Infine, non possiamo tralasciare il tema della continuità lavorativa post Pnrr, che impatterà su figure professionali scarsamente riconvertibili. “Avremo sicuramente un problema di outplacement di risorse” – continua Piergiovanni – “che non possiamo affrontare in autonomia”.

Le proposte sul tavolo il 7 maggio

Il 7 maggio a Roma si cercherà di rispondere alla domanda centrale: se le condizioni restano queste, come accelerare? Infratel sarà presente per fare il punto sui numeri e sugli avanzamenti dei piani, ma Anie Sit spingerà il confronto anche oltre: “Vogliamo stimolare risposte concrete – chiarisce il presidente . La data di giugno 2026 è confermata? O serve ripensare il cronoprogramma? Se la scadenza resta quella indicata, bisogna ragionare su misure straordinarie”.
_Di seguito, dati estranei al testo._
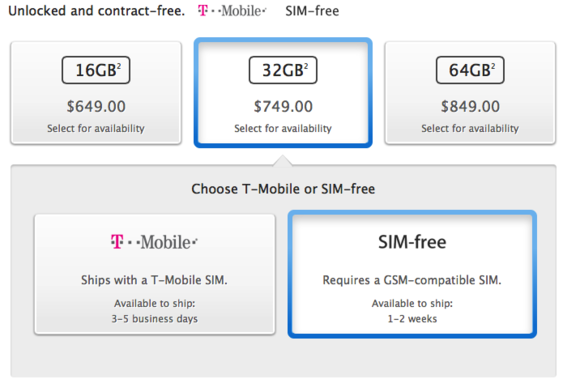
Task: Choose the SIM-free option card
Action: (412, 274)
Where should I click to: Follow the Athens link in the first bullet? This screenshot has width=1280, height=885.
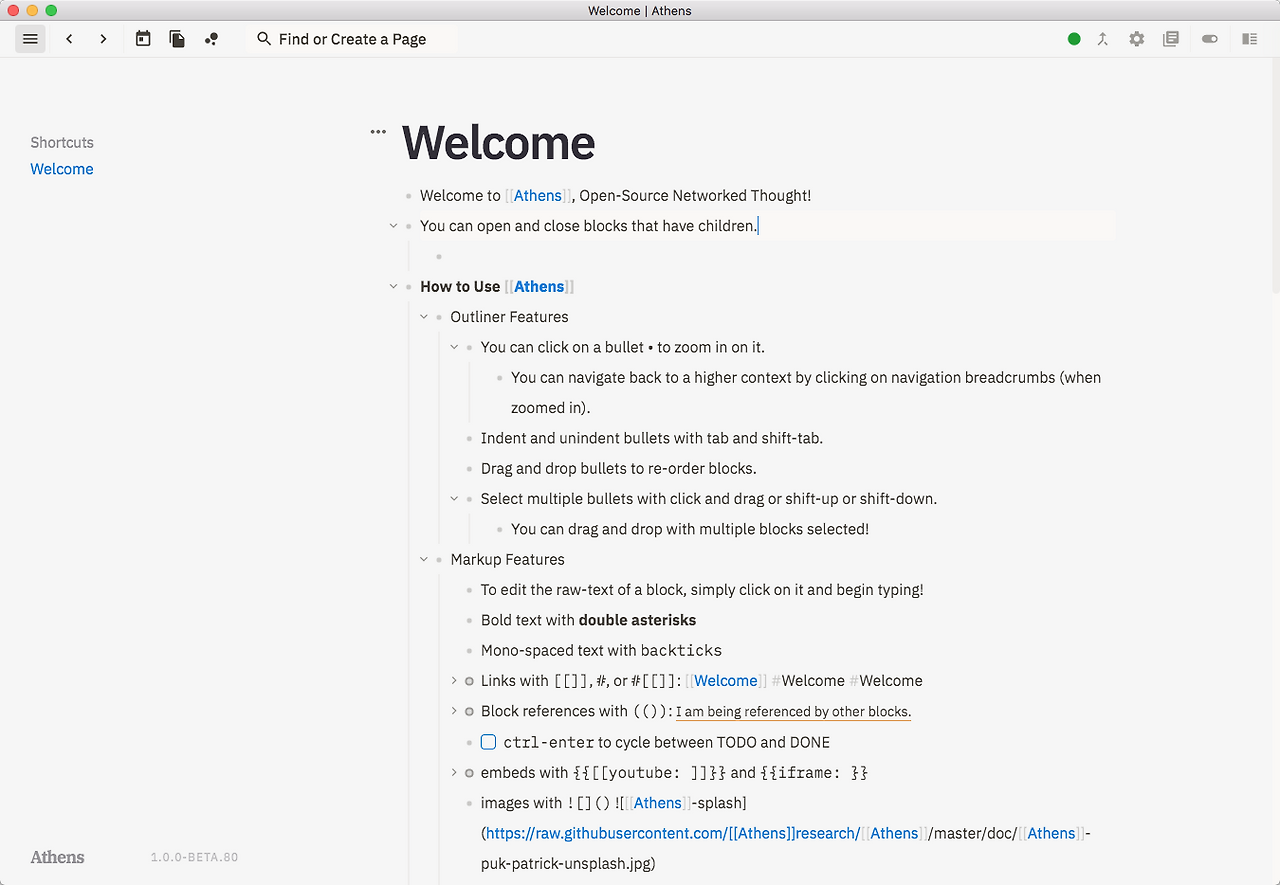coord(538,196)
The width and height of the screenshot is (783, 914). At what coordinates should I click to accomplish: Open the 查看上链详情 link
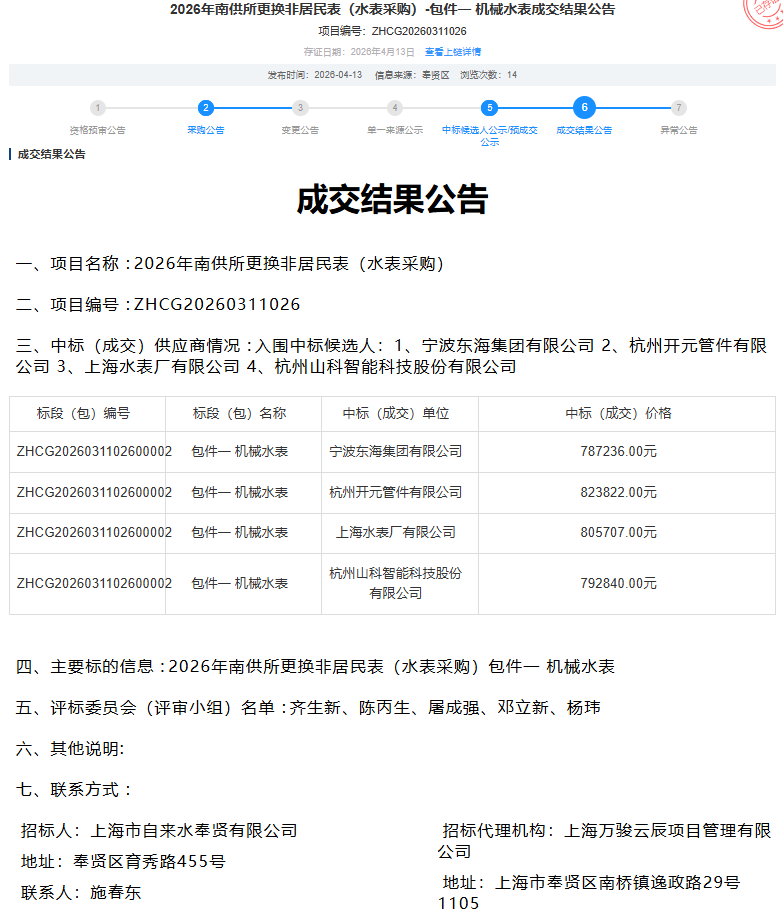click(453, 51)
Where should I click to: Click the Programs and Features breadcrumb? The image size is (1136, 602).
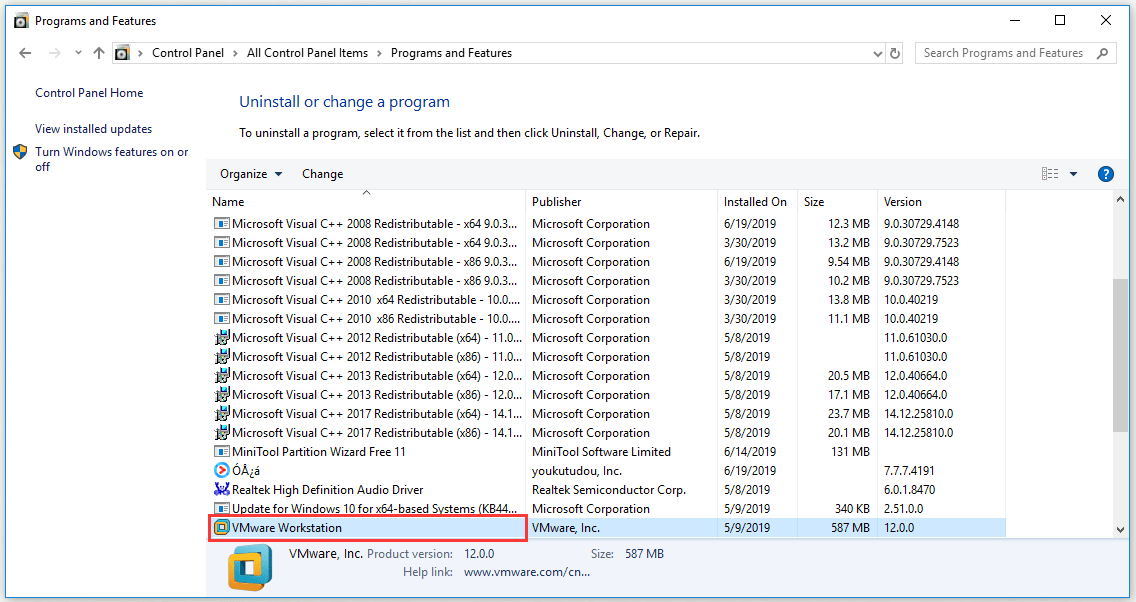(451, 52)
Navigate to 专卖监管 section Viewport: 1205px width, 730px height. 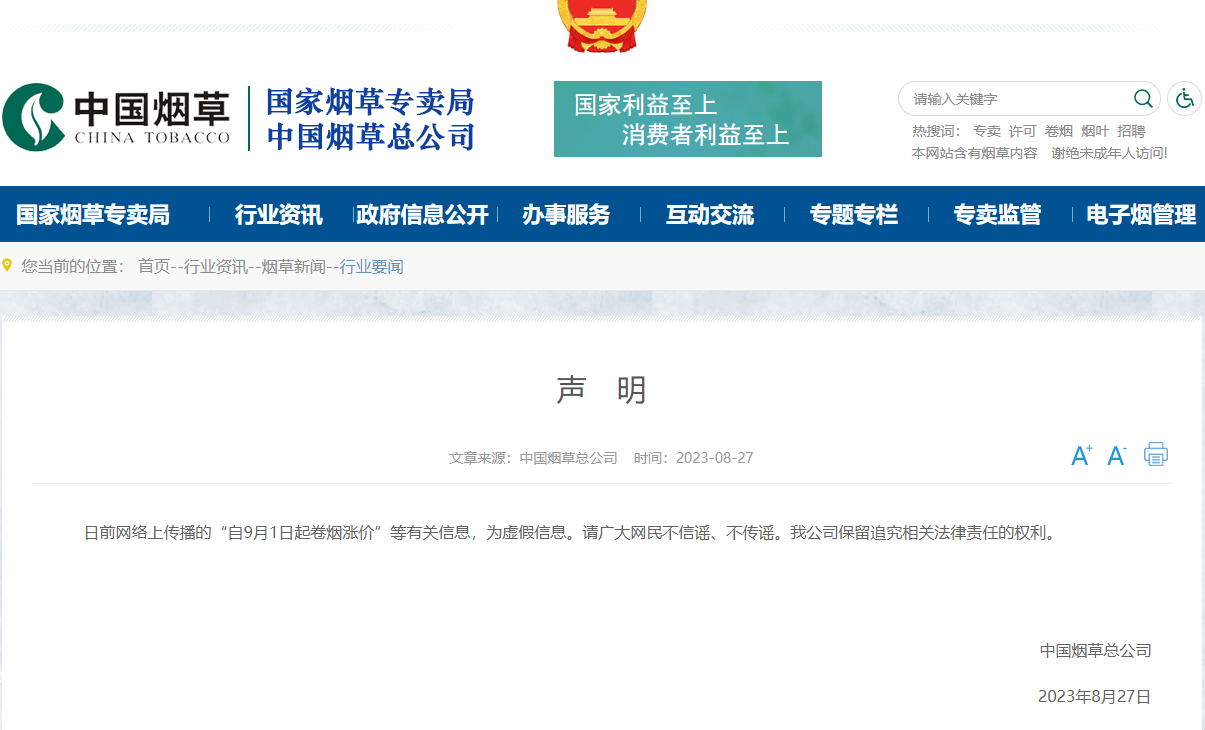[997, 214]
Tra le soluzioni possibili che saranno discusse ci sono, ad esempio, il Piano Mattei per l’ingresso di manodopera estera, anche se con tempi ormai di complessa applicazione, il Piano carcerario per formare e impiegare detenuti, ma anche possibili sgravi fiscali e incentivi economici per attrarre e mantenere la forza lavoro nelle tlc.

Inoltre, si farà una comparazione tra i mercati, per evidenziare le differenze tra i capitolati del settore delle telecomunicazioni e quelli di altri comparti come l’elettrico: “Il nostro comparto – spiega Piergiovanni – è meno appetibile: se vogliamo attirare manodopera qualificata dobbiamo lavorare su incentivi e rialzo dei listini”.

Anche il 5G tra le priorità

Oltre alla fibra ottica, il mercato radiomobile sarà un altro focus centrale dell’evento. Qui il paradosso si ribalta: la manodopera c’è, ma manca il lavoro. L’espansione del 5G è rallentata principalmente da permessi bloccati. Anche questo tema sarà affrontato nella tavola rotonda “La prospettiva degli operatori di Tlc”, che vedrà confrontarsi operatori di rete fissa e mobile su strategie e soluzioni per superare le criticità.

L’evento del 7 maggio – che ascolterà anche la voce delle istituzioni, rappresentate fra le altre dal Dipartimento Transizione Digitale e dal Mimit – rappresenta dunque un’occasione chiave per portare all’attenzione delle istituzioni la reale condizione della filiera tlc e per proporre azioni correttive prima che il gap accumulato diventi incolmabile. “Non possiamo aspettare che gli obiettivi diventino il problema di qualcun altro”, avverte Piergiovanni. “Se non interveniamo ora, metà del Paese rischia di restare indietro nella digitalizzazione”.